» Task brief
Having found the line containing "Task: Click help" in the records below, copy that line and each later one exactly, dropping pictures.

[Dataset entries]

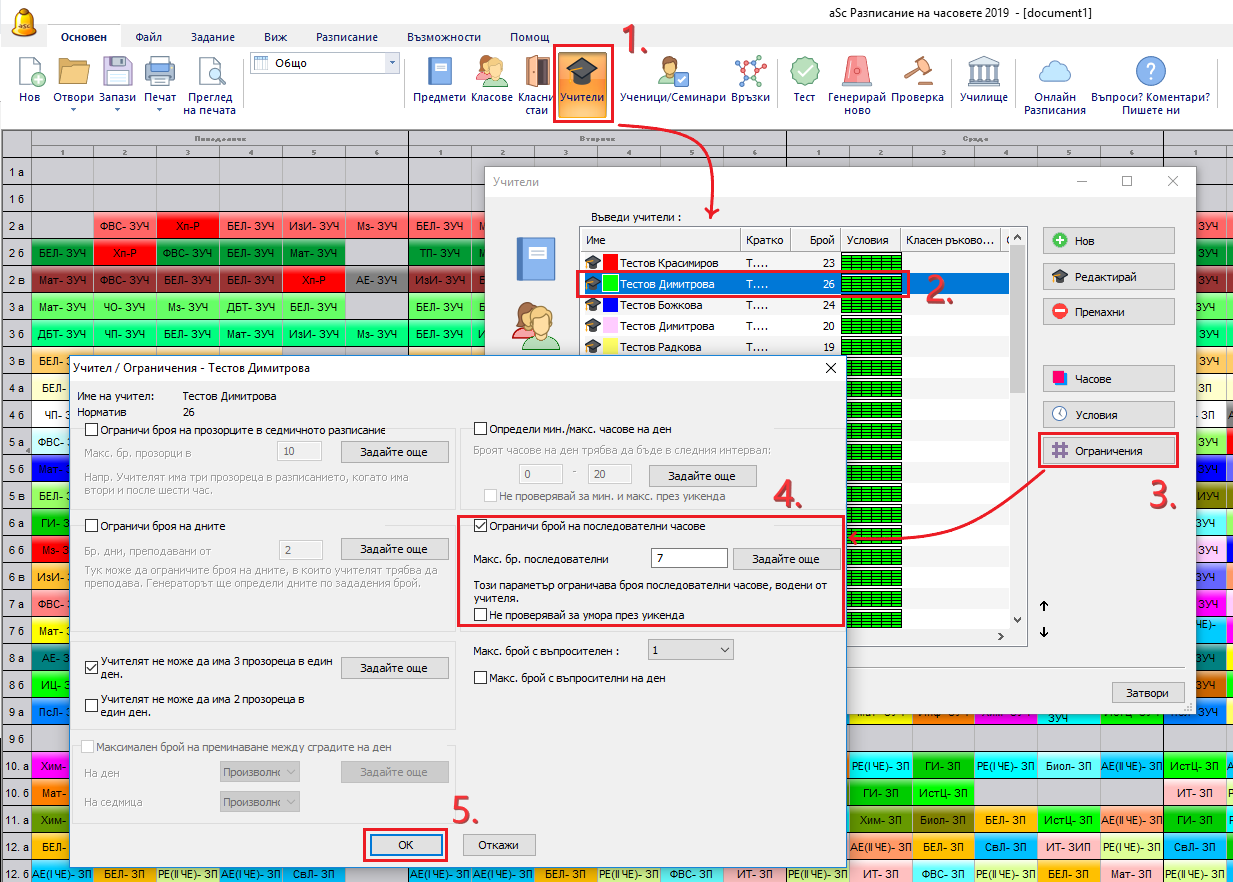Screen dimensions: 1233x882
Task: Open Макс. брой с въпросителен dropdown
Action: 690,650
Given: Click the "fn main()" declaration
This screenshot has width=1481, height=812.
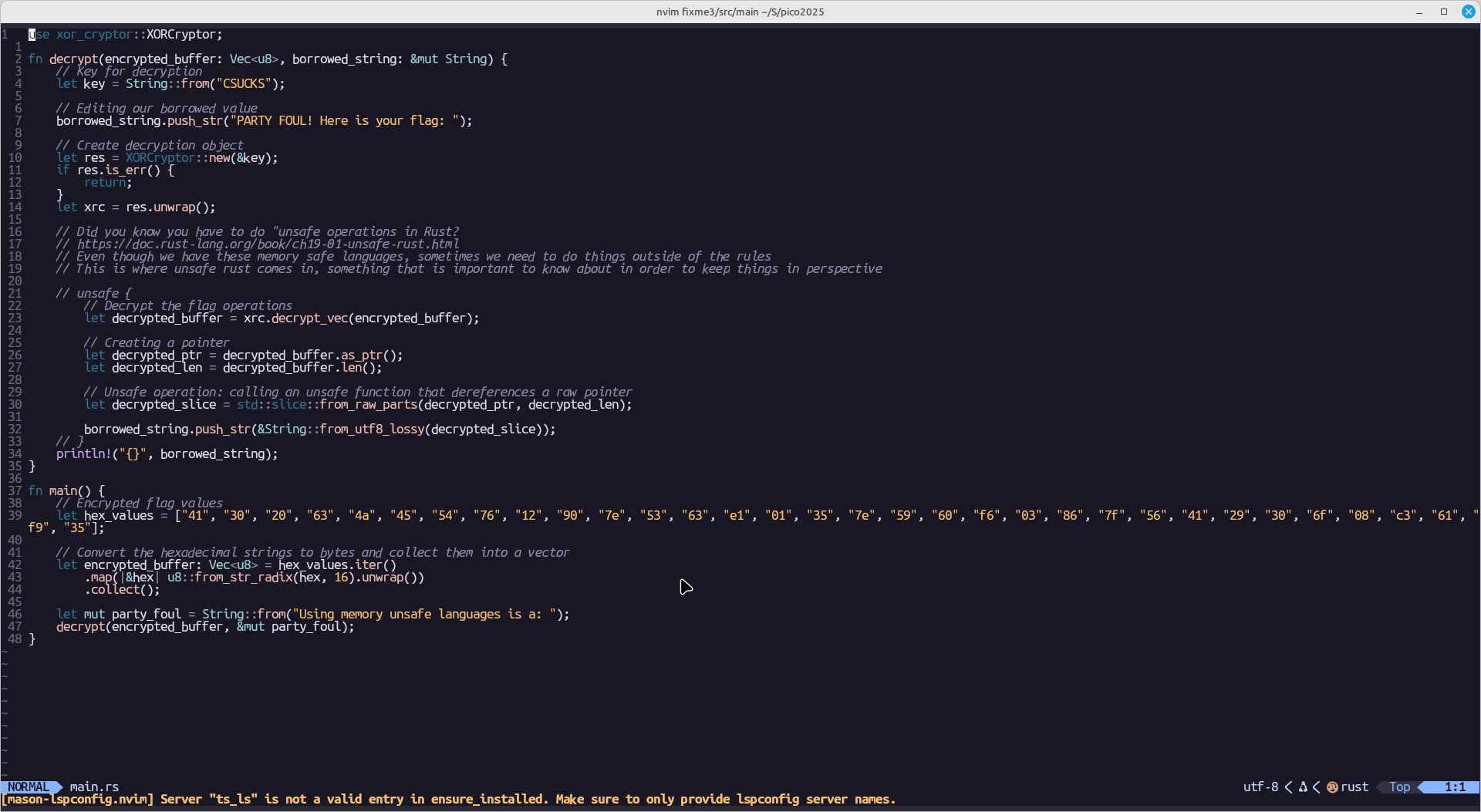Looking at the screenshot, I should (66, 491).
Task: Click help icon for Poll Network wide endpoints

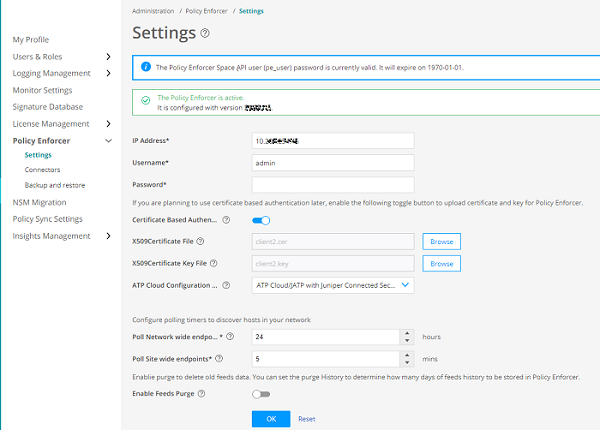Action: point(231,337)
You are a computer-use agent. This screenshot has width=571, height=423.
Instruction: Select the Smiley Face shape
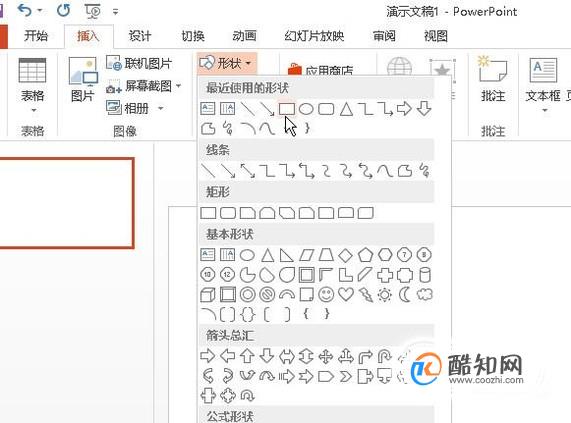pyautogui.click(x=326, y=294)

» Task answer
Task: Click help icon for Poll Network wide endpoints

Action: point(231,337)
You are a computer-use agent. This screenshot has width=571, height=423.
Instruction: Select the Smiley Face shape
pyautogui.click(x=326, y=294)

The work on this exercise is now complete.